O que acontece neste encontro espiritual? Os magos, quando viram o Menino, logo reconheceram a sua Divindade, e, sem qualquer vacilação prostraram-se  diante dele, e O adoraram. Esta disposição deve ser a nossa também. O culto verdadeiro nunca é um ato isolado, é sempre acompanhado por algo mais. Os magos  trouxeram ouro, incenso e mirra e depositaram tudo diante de seu Senhor e Salvador. E nós, que cremos e que temos recebido tantos benefícios do Senhor, inclusive o perdão de todos os nossos pecados e a esperança da vida eterna, como podemos demonstrar a nossa gratidão? Entregamos a nossa própria vida a Ele, confessando: “Eis aqui estou para fazer, ó Deus, a tua vontade” (Hb. 10:9). Agora, doravante, queremos viver em plena obediência àquele que nos amou, e a si mesmo se entregou por nós, dando a sua própria vida como o preço necessário para a nossa salvação.

Conclusão: Qual será a sua atitude durante as festividades deste Natal? Não seja inimigo de Cristo e nem uma pessoa descomprometida. Seja um reconhecido seguidor de Jesus Cristo, demonstrando a sua fé mediante uma vida santa e irrepreensível. Que o Natal traga para você  um verdadeiro encontro salvador com  Jesus Cristo.

Rev. Ivan G. G. Ross             

sábado, 1 de dezembro de 2012

O Cordeiro de Deus




Leitura: João 1:29-39

“... Eis o Cordeiro de Deus, que tira o pecado do mundo!” (Jo. 1:29)

Nesta leitura observamos a primeira transferência de ouvintes do Evangelho: de João Batista para Jesus Cristo.

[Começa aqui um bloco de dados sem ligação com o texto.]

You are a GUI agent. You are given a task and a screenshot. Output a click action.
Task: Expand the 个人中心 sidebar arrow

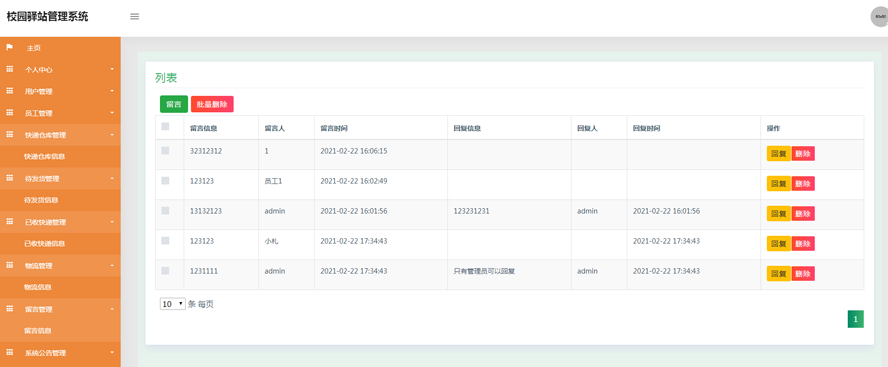point(112,69)
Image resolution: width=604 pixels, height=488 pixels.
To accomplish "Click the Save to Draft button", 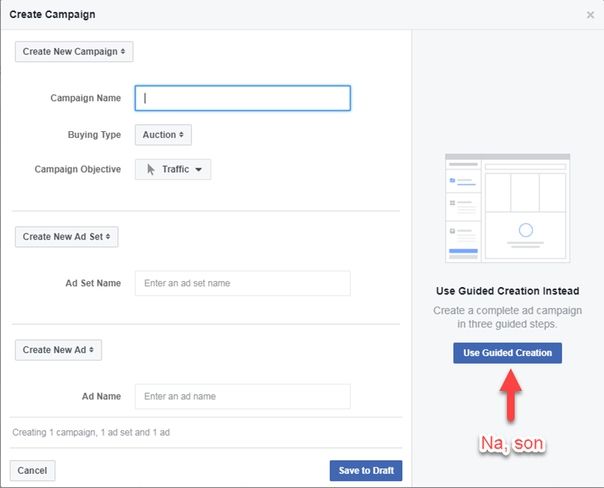I will click(x=366, y=470).
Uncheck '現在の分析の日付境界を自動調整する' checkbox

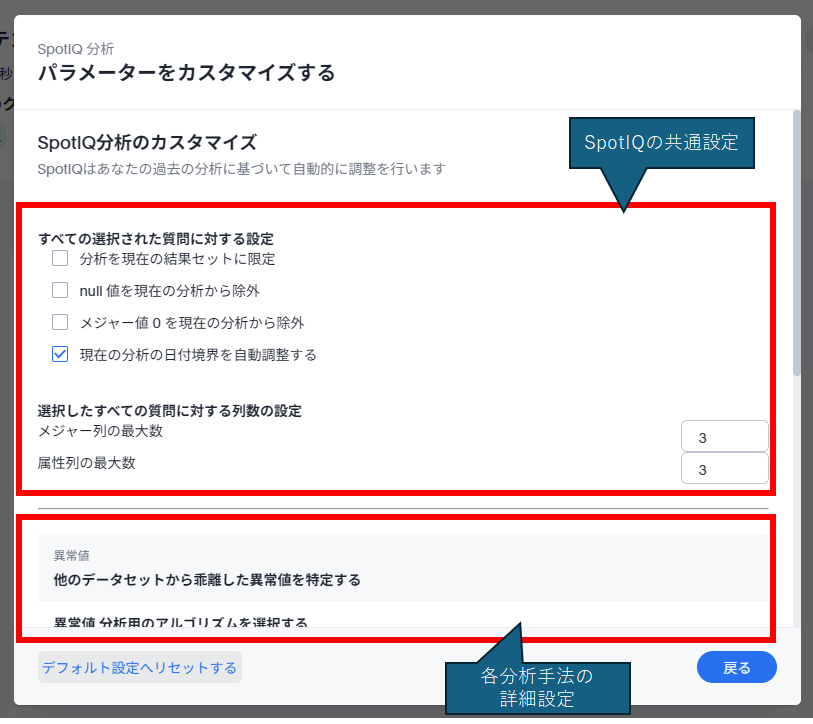60,354
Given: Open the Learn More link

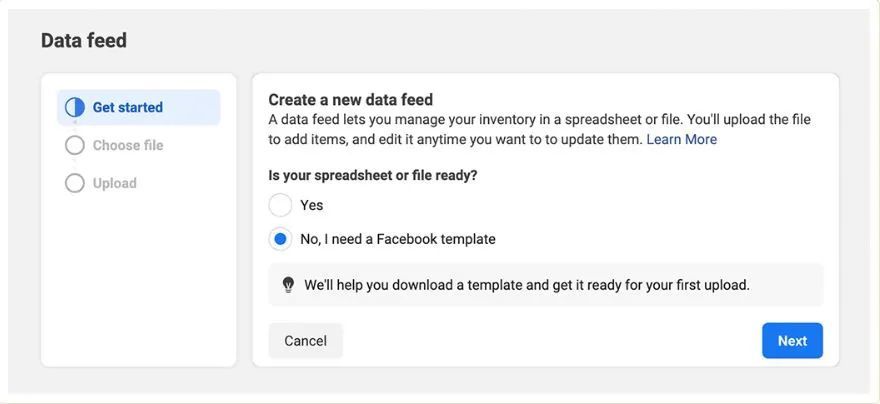Looking at the screenshot, I should 681,139.
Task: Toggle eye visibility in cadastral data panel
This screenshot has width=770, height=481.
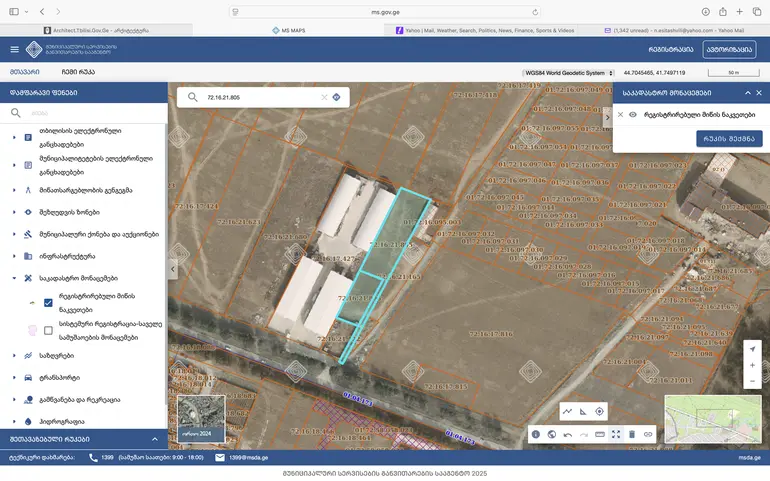Action: (633, 115)
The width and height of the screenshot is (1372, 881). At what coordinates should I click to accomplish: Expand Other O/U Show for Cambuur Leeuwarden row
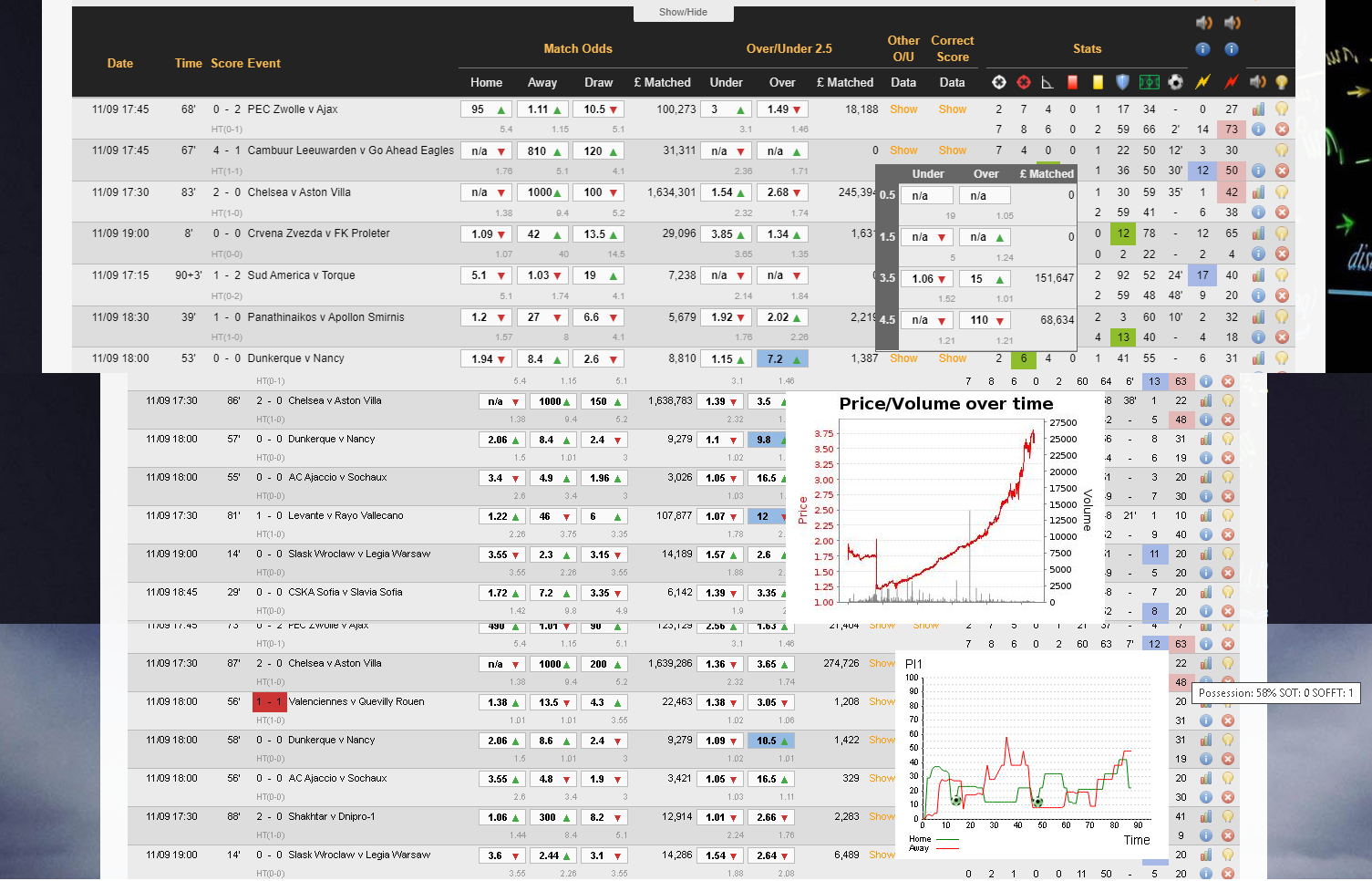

João trabalhou para este fim; não para receber seguidores da sua própria pessoa, mas, sim, para que Cristo pudesse receber um povo espiritualmente preparado para segui-Lo. O pensamento dominante de João foi: “Convém que Cristo cresça  e que eu diminua.”

1. Cristo é Apresentado (vs 29-31). Depois de Seu batismo, Jesus ausentou-se por um tempo. Aqui Ele reaparece, pronto para ser apresentado às primeiras pessoas. E João Batista, fiel ao seu ministério, O apresenta como o Cordeiro de Deus; aquele que daria a vida em resgate por muitos.

2. Cristo é  Apreendido (vs 32-34). A descida do Espírito Santo o atesta como o Salvador. João Batista apreendeu bem a missão do Mestre. É Ele quem batiza com o Espírito Santo. É Ele quem recebe pecadores como membros de Seu Corpo.

3. Cristo é Apreciado (vs 35-39). A declaração “Eis o Cordeiro de Deus” foi um convite para segui-lo.  Eles estão hesitantes a principio, mas outro convite os encoraja: “Vinde e vede”. Este primeiro encontro foi tão apreciado que os dois discípulos de João Batista ficaram com Jesus.  

Oração: Damos-te graças, Senhor, porque Tu nos deste um Salvador. Ajuda-nos a sermos fiéis a Ele em nosso testemunho cristão. Pedimos em nome de Cristo Jesus. Amém.